Nature too was generous to central Dalmatia, creating a harmony of urban centres and a still exceptionally preserved environment, on a densely populated coastline and on a series of islands bedecked in greenery. Bol on the island of Brač is where you can find the well-known Zlatni rat (Golden Cape) beach whose shape changes depending on the direction of the wind and waves. Central Dalmatia is characterised by the longest natural mainland pebble beaches, overhung by a natural shield from the sun - Dalmatian pines that create shade, especially characteristic of the Makarska Riviera and in particular of Brela, an area held by many to be the home of the most beautiful natural beaches on the Adriatic, opening to a crystal clean sea.
Rising directly above these beaches is the massif of Biokovo Nature Park of which it is said that "its feet are in the sea, and its forehead in lightning." Its peak of Sveti Juraj (St. George), standing 1762 metres above sea level, offers a clear view on sunny days to the most distant islands on the open sea. Biokovo is a habitat to many endemic plant and animal species with Chamois to this day roaming its sparse pastures.

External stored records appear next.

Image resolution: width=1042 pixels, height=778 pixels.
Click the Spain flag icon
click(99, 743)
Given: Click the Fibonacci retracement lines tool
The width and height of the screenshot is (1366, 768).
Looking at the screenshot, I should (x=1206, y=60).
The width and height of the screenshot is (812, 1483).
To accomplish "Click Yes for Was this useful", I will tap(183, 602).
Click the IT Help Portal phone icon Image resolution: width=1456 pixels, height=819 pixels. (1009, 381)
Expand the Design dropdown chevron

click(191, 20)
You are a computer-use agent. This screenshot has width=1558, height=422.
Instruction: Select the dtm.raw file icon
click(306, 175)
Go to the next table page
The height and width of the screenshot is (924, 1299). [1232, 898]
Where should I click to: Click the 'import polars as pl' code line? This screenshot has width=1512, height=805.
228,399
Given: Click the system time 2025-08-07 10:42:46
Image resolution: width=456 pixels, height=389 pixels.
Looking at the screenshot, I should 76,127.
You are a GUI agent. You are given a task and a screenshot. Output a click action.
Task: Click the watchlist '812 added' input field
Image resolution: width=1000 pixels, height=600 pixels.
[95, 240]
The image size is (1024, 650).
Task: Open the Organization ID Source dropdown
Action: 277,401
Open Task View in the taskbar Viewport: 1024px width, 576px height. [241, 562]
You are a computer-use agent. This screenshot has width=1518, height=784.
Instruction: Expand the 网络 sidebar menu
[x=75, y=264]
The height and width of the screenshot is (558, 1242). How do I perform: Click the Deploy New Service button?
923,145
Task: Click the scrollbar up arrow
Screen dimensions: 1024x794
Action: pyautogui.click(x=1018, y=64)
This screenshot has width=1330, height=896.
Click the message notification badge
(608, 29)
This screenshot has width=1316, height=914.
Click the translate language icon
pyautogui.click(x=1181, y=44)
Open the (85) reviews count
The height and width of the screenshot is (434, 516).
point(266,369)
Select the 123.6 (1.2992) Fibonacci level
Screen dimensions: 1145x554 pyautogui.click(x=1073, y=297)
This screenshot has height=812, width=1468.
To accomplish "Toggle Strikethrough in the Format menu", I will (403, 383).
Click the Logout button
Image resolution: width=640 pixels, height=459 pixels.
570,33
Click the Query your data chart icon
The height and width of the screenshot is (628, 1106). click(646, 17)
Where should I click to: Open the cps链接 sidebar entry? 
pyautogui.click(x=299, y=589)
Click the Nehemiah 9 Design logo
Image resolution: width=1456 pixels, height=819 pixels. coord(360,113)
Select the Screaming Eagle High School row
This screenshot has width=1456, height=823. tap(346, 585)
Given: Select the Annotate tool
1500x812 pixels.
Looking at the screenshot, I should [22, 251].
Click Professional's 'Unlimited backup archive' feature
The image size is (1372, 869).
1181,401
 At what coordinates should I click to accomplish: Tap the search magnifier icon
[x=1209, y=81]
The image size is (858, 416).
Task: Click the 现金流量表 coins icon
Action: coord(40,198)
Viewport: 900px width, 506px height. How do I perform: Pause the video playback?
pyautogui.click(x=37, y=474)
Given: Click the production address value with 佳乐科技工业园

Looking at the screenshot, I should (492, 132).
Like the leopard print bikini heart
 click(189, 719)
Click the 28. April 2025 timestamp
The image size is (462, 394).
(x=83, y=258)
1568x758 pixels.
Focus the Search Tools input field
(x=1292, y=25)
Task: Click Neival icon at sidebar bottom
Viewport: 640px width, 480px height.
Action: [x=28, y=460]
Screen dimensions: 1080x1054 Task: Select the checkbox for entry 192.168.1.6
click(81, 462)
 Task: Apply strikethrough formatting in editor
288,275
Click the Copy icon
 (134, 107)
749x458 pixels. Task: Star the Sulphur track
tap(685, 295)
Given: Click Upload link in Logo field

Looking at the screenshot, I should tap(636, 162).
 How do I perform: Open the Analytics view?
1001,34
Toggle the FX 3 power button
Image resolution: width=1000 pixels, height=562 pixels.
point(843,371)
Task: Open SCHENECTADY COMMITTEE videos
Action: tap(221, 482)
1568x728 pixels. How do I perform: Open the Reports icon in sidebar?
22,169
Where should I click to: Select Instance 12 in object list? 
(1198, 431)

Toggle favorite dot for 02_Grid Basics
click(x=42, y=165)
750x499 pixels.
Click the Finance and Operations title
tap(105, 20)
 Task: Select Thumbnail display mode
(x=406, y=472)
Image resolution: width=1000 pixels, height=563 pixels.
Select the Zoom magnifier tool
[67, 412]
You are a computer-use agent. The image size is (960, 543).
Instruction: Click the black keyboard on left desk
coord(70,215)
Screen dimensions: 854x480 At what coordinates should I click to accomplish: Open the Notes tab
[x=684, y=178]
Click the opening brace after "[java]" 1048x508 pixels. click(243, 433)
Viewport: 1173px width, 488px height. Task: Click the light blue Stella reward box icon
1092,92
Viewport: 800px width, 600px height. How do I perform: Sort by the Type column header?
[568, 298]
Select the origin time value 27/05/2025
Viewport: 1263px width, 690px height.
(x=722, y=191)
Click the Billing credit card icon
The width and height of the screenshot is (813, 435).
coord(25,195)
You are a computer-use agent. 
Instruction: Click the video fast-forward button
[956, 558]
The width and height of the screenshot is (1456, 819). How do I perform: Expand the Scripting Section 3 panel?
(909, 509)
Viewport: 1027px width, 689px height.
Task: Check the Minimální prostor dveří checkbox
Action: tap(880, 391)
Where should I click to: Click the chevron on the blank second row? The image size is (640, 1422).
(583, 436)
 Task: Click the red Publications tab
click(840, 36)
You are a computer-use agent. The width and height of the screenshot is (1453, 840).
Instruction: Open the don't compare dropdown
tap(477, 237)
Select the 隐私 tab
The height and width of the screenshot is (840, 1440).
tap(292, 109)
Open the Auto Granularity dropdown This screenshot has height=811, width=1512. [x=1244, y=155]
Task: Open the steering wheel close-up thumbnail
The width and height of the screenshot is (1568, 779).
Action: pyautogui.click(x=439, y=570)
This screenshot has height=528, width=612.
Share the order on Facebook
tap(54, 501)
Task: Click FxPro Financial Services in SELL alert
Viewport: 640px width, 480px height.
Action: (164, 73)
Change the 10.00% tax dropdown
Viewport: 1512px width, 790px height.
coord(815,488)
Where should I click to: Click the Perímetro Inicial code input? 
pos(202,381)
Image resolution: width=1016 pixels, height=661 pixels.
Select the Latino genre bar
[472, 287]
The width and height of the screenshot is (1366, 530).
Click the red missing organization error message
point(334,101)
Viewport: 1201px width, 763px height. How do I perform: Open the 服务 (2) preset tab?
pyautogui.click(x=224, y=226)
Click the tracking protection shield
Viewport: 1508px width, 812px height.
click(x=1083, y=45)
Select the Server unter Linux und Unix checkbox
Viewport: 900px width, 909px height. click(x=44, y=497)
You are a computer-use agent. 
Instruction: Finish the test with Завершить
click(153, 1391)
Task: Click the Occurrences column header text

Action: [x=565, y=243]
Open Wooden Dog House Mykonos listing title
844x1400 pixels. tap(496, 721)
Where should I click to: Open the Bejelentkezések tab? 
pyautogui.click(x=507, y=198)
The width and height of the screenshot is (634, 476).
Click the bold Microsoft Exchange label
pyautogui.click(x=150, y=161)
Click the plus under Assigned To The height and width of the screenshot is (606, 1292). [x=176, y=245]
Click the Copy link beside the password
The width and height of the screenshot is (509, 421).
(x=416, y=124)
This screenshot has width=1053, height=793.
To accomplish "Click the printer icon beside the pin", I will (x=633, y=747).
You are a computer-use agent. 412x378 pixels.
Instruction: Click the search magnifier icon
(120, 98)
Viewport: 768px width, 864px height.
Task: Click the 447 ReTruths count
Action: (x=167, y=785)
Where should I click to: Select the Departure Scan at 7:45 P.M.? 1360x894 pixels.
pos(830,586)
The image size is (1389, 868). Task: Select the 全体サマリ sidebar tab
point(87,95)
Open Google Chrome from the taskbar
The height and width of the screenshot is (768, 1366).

Biokovo is also known for the phenomenon of its spectacular sunrises at summer dawns. One of the most attractive natural phenomenon on the Adriatic is the Modra Špilja (Blue Grotto) on the small island of Biševo near the larger neighbouring island of Vis. The grotto, only 17 metres wide and 31 long, is entered by boat through a small entrance among the rocks opening to the sea. Sunlight penetrates the grotto's interior through a submarine opening, illuminating the sea and visitors in silver-blue tones. Nearby is the only known habitat of the Mediterranean monk seal.